Cryopreservation of fractionated, highly motile human spermatozoa: effect on membrane phosphatidylserine externalization and lipid peroxidation.

Abstract

This study investigated lipid peroxidation (LPO) and membrane integrity following cryopreservation-thawing. Infertile men (study group) and donors (control group) were examined. Purified populations of highly motile spermatozoa were cryopreserved using TEST-yolk buffer and glycerol (TYB-G) followed by quick thaw. LPO was measured by a spectrophotometric assay, with and without a ferrous ion promoter.
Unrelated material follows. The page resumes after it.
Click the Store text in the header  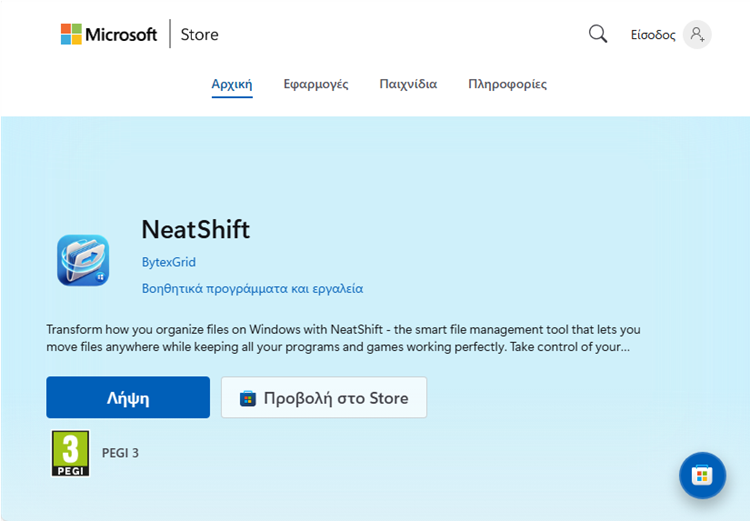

Annexin V binding was used to assess membrane translocation of phosphatidylserine (PS). Pre-freeze LPO was significantly higher in the study than in the control group (P = 0.03). In both groups, LPO measurements after thawing were significantly higher than the pre-freeze samples not exposed to TYB-G (P = 0.002 and P = 0.001 respectively). However, when the pre-freeze samples with TYB-G were compared with the post-thaw samples (all exposed to TYB-G), these differences were not significant. There was a significant increase in PS externalization following cryopreservation in both groups (P = 0.02 and P = 0.003 respectively). In donors, pre-freeze LPO concentrations had a significant positive correlation with thawed spermatozoa depicting PS externalization (r = 0.77, P = 0.04). Although patients had higher basal LPO than donors, LPO did not differ between fresh and cryopreserved-thawed fractionated motile spermatozoa. Freezing-thawing was associated with translocation of PS to the external membrane leaflet.